■ **WHAT NEEDS TO BE DONE**: Pictures do not belong in the copy; print every entry exactly as it stands.

■ **SUPPLIED RECORDS**:

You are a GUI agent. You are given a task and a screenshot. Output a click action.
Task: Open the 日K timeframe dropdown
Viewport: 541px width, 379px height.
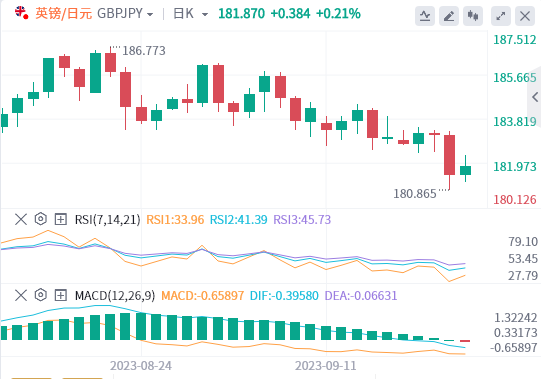click(x=191, y=14)
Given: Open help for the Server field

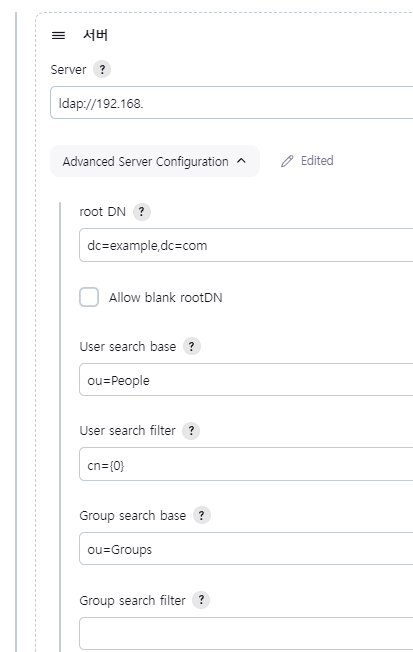Looking at the screenshot, I should tap(102, 69).
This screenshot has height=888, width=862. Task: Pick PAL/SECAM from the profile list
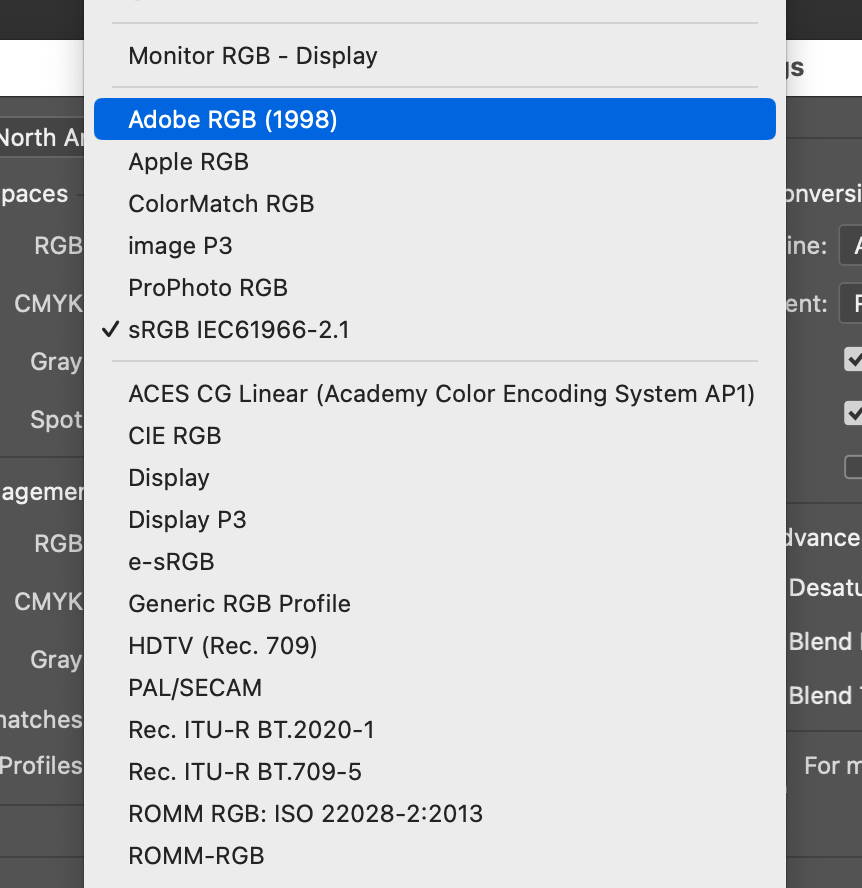195,688
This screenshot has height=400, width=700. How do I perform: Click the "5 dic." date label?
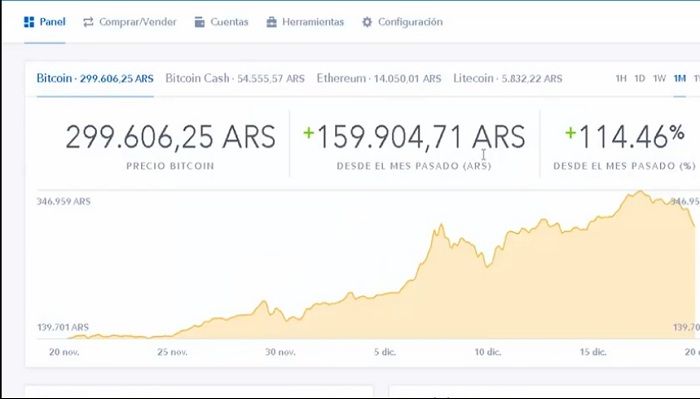385,352
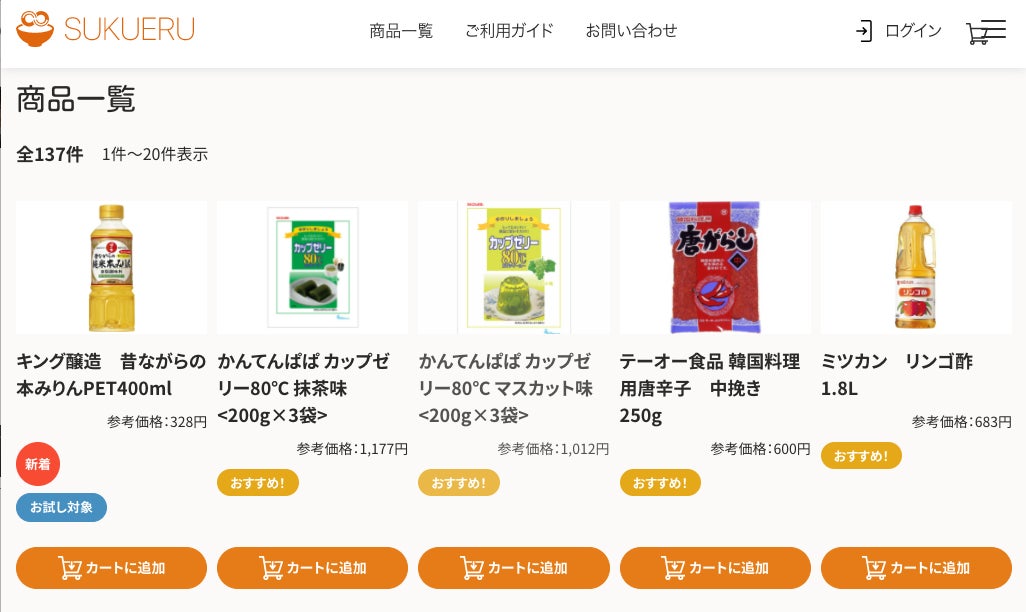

■ **ANSWER TO THIS PROBLEM**:
You are a GUI agent. You are given a task and a screenshot. Output a click action.
Task: Open the 日K timeframe dropdown
Viewport: 541px width, 379px height.
click(x=191, y=14)
Given: Open help for the Server field

Looking at the screenshot, I should tap(102, 69).
This screenshot has height=888, width=862. Task: Pick PAL/SECAM from the profile list
195,688
This screenshot has height=400, width=700. How do I perform: Click the "5 dic." date label?
385,352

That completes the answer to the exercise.